--- BEGIN PAGE EXCERPT ---

Big Bequests: Burdens or Blessings?

February 19, 2004 | Read Time: 5 minutes

The $1.5-billion gift to the Salvation Army made by the late Joan Kroc, widow of McDonald’s founder Ray Kroc, was just the most recent in a growing list of super gifts that have been made by wealthy philanthropists in the past few years. Instead of using their assets to endow grant-making or community foundations, these donors have decided to give large amounts directly to charities whose work they admired.

Yet, as the Salvation Army has candidly acknowledged, the pros-pect of so much money coming all at once poses risks as well as rewards, especially for a group known for its thriftiness and spirituality. Indeed, the Kroc bequest reportedly caused the organization to consult its lawyers for several weeks before accepting it. And if, as some have predicted, trillions of dollars in wealth are apt to turn into charitable donations in the next few decades, the Salvation Army will not be the last organization to have to face the challenge of what to do with massive gifts and bequests.

--- END PAGE EXCERPT ---
--- BEGIN SOURCE MATERIAL ---

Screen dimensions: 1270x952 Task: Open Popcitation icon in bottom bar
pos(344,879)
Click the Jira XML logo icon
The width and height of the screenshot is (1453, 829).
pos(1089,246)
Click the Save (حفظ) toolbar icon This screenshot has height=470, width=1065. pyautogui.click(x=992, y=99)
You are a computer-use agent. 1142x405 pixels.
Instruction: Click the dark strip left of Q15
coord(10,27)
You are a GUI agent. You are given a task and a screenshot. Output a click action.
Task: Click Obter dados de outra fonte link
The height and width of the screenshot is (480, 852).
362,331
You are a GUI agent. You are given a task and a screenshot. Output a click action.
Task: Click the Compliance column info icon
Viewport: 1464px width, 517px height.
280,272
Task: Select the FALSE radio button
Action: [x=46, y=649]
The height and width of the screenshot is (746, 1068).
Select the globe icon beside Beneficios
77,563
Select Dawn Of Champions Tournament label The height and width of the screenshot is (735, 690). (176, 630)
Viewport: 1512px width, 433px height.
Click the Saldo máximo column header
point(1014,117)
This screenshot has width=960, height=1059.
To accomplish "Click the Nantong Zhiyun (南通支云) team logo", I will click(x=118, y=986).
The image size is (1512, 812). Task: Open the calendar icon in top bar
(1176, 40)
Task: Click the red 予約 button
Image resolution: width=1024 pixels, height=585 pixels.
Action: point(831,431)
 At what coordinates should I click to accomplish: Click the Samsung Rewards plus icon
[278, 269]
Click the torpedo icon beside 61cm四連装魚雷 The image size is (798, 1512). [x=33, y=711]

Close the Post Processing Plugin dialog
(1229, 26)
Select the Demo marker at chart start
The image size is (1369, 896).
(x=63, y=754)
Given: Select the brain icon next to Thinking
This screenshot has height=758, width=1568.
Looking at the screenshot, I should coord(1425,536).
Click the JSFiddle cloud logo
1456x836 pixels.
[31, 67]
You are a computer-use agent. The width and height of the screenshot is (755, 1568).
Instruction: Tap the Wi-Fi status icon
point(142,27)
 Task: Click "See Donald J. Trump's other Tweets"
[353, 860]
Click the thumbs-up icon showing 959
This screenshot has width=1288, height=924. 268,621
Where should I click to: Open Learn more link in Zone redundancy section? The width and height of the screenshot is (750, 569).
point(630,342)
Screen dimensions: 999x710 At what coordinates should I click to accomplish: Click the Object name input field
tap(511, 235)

--- END SOURCE MATERIAL ---

→ EXERCISES TO COMPLETE
1. Reproduce part of the passage on big bequests word for word, beginning at the words "Big Bequests: Burdens" and stopping after the words "work they admired.".
2. Write out the lines of the listing exactly, beginning at the line that has "Click the thumbs-up icon showing 959" and stopping after the last line of the listing.
The passage on big bequests and the listing were taken from unrelated sources.

→ SOLUTIONS PER TASK
1.
Big Bequests: Burdens or Blessings?

February 19, 2004 | Read Time: 5 minutes

The $1.5-billion gift to the Salvation Army made by the late Joan Kroc, widow of McDonald’s founder Ray Kroc, was just the most recent in a growing list of super gifts that have been made by wealthy philanthropists in the past few years. Instead of using their assets to endow grant-making or community foundations, these donors have decided to give large amounts directly to charities whose work they admired.

2.
Click the thumbs-up icon showing 959
This screenshot has width=1288, height=924. 268,621
Where should I click to: Open Learn more link in Zone redundancy section? The width and height of the screenshot is (750, 569).
point(630,342)
Screen dimensions: 999x710 At what coordinates should I click to accomplish: Click the Object name input field
tap(511, 235)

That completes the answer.